Monday, April 13, 2020

Perspective

Sun, April 12
I'm sitting outside alone again. I wonder why that's the only time I seem to be able to string words together these days? Actually, I don't wonder at all. 

My oldest loves frisbee golfing. Since his hours at work have been cut back drastically, he's been turning the game into a regular hobby. Every time he goes, and especially if he takes Jasmine with him, I feel a little bitter. Must be nice to just run off and do something fun, you know? Well, this evening Jasmine said, "You're going with him!" And Isaac said, "Sure, I don't care."

Oh, it was lovely. 

I am terrible at frisbee golf. There's nothing like tagging along with your 17 year old son to make you feel like the old lady you really are!


But walking around the course with him and not needing to be responsible for anyone but myself was so refreshing. And when I got tired of walking and entertaining him with my lame throwing, I found a bench and enjoyed the breeze. 

There were signs of Spring all around -- from the green, green of the grass to the fresh, pale leaves on some of the bushes and trees. There were bright splotches of yellow dandelions dotting the waving grass and tucked here and there were tiny, purple violets for the people who took close notice. 


We weren't the only ones out enjoying the evening. Across the way to my left, an older gentleman was whiling his time away with a golf club. Standing in the lower ballfield, he methodically practiced his swing -- sending golf balls sailing into the upper ballfield and beyond. He must have had quite a collection of balls, because this exercise went on for quite some time. Eventually the stash was spent or his time was up; he spent the rest of his time wandering around the area retrieving his balls. I predict that by the time golf courses re-open his friends will have quite a competitor to deal with!

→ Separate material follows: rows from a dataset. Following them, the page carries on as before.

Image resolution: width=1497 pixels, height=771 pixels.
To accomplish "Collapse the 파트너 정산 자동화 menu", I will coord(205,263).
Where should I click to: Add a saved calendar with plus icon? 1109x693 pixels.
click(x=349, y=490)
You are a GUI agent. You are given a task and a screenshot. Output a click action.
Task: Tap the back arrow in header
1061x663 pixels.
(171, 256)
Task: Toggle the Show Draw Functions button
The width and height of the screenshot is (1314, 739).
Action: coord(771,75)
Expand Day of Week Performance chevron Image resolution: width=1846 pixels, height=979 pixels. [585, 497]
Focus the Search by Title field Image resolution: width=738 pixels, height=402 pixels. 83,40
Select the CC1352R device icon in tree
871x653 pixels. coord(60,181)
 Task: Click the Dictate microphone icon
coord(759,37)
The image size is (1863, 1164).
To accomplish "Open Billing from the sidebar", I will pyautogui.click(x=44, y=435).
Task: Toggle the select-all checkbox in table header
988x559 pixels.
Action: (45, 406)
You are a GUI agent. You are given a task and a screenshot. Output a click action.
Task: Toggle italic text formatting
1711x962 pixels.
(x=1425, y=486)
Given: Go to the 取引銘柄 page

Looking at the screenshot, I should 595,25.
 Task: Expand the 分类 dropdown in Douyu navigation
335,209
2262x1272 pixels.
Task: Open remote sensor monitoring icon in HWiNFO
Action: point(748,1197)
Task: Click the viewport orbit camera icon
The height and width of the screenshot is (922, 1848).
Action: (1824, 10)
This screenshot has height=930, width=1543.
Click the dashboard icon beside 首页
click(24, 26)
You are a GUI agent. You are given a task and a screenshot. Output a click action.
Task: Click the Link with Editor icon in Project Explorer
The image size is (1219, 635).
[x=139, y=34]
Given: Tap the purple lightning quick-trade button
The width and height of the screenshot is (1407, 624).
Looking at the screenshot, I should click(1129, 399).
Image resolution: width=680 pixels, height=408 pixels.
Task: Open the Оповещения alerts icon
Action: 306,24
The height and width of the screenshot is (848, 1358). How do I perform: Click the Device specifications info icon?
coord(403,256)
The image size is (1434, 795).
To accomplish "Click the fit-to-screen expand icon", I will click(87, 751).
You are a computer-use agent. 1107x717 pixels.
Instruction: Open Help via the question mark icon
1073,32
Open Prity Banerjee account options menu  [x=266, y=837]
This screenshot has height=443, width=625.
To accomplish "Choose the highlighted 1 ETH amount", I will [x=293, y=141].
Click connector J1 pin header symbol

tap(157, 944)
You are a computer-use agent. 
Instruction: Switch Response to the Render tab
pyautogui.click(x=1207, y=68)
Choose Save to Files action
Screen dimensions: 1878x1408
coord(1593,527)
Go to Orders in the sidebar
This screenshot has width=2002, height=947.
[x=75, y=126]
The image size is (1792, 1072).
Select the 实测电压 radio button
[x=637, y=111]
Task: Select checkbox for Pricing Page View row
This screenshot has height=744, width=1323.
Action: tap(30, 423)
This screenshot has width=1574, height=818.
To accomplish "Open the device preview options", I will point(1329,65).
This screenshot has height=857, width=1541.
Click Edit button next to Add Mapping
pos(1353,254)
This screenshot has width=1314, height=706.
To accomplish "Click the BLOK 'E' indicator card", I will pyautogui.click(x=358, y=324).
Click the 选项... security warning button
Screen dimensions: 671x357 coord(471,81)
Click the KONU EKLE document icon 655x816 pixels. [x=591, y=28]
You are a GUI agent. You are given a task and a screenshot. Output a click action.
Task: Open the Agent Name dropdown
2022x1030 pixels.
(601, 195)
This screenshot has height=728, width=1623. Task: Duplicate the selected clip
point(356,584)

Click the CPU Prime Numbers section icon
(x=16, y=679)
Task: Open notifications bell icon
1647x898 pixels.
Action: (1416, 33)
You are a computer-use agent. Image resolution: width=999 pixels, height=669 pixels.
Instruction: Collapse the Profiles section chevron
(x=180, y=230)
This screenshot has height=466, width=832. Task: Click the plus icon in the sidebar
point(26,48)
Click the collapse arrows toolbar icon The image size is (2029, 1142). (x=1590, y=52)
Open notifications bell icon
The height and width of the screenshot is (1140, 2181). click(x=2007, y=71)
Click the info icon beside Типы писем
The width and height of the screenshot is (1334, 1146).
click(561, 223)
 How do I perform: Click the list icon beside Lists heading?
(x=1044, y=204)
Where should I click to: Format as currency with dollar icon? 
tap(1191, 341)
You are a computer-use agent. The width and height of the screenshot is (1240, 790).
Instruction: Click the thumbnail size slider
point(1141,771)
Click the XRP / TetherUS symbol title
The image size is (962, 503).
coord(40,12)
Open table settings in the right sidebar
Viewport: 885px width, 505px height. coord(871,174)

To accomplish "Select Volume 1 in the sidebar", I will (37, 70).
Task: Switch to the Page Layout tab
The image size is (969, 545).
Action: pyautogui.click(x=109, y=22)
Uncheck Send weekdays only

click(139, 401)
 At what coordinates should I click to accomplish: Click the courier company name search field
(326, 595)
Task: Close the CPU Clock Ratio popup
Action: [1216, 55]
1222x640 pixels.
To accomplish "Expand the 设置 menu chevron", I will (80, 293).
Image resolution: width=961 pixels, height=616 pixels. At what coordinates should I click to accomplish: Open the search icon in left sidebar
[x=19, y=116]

Life these days continues on with one day looking so much like the next that it's hard to remember what happened when and which day was what. It is always easier to focus on the negative in life but especially so now, I think. The close confines of home and the same circle of eight people seem to magnify and aggravate every bad part of a life that is really quite good.

Listing my many blessings doesn't make all the bad things magically disappear. It can help to change my perspective though and perspective is everything when you're looking at how things appear.

     * * * * * *
 Mon, April 13
I started my morning with this cheerful, inspired Instagram post:


"Get yourself a daughter who makes you breakfast.... and a son who let's you tag along frisbee golfing.... and a husband who pitches right in with foster care just like he always has with fathering his own... It's so easy these days to get bogged down with the hard parts of life but perspective is everything and I am so very, very blessed. "

 I'm pretty sure if I had known how my day would go, I would have kept my mouth shut. The day included -- among other things -- both me and my first grader in tears, multiple time outs, countless petty fusses, rain, clouds and cold wind. I'm tempted to say the perspective thing did nothing for me at all today. 

But if I remember that perspective doesn't magically make the bad things disappear, I can look back at this day and shift my eyes to see --
 * The first grader and I wiping our tears, praying together and tackling school with a will. 
 * No kicking and screaming included in the time outs and some sweet snuggles afterward. 
 * My two middle girls making a treasure hunt for the little ones with their own precious candy. 
 * The dad taking over after supper and some of the happiest playing of the day ensuing. 
 * The promise that Spring is coming, even though today didn't feel like it. 

It still wasn't my favorite day. I'm still looking forward to bedtime and the rivalry and fussing still make my brain feel weary. But perspective is still everything, so I'll focus and re-focus and keep doing it again. 

  * * * * *
That was his frisbee stuck in the tree. 


2 comments:

LRM said...

Another perspective. This one is rambling:

Living alone has some advantages, but there are disadvantages. I think there have been days that I didn't see anyone else. No one to get into disagreements with in person or to agree with. Thank God for phones, email...

It seems there is so much to think about. Maybe it's worse because I am alone. I don't think I'm really worried. But this is such a strange time. And we don't know long the strangeness will last, and what all the fall-out will be.

Since this saga started, we have had three funerals in our three local sister churches, just private grave-side services. But they were live-streamed so the rest of us could watch and listen in. I don't remember ever noticing it before, but there were various truck drivers passing by on US 50 within sight of the cemetery, that expressed their condolence by tapping their horns. Knowing all of us are facing this pandemic seems to have a unifying effect in a way.

Let's pray for our government leaders, for wisdom and courage to do the right things. And for the rest of us that we would do our part. LRM

Jane said...

Big girls are such a blessing! Loved the phrase "it's so hard to remember what happened when and which day was what." So true these days. Blessings to you as you keep readjusting your focus!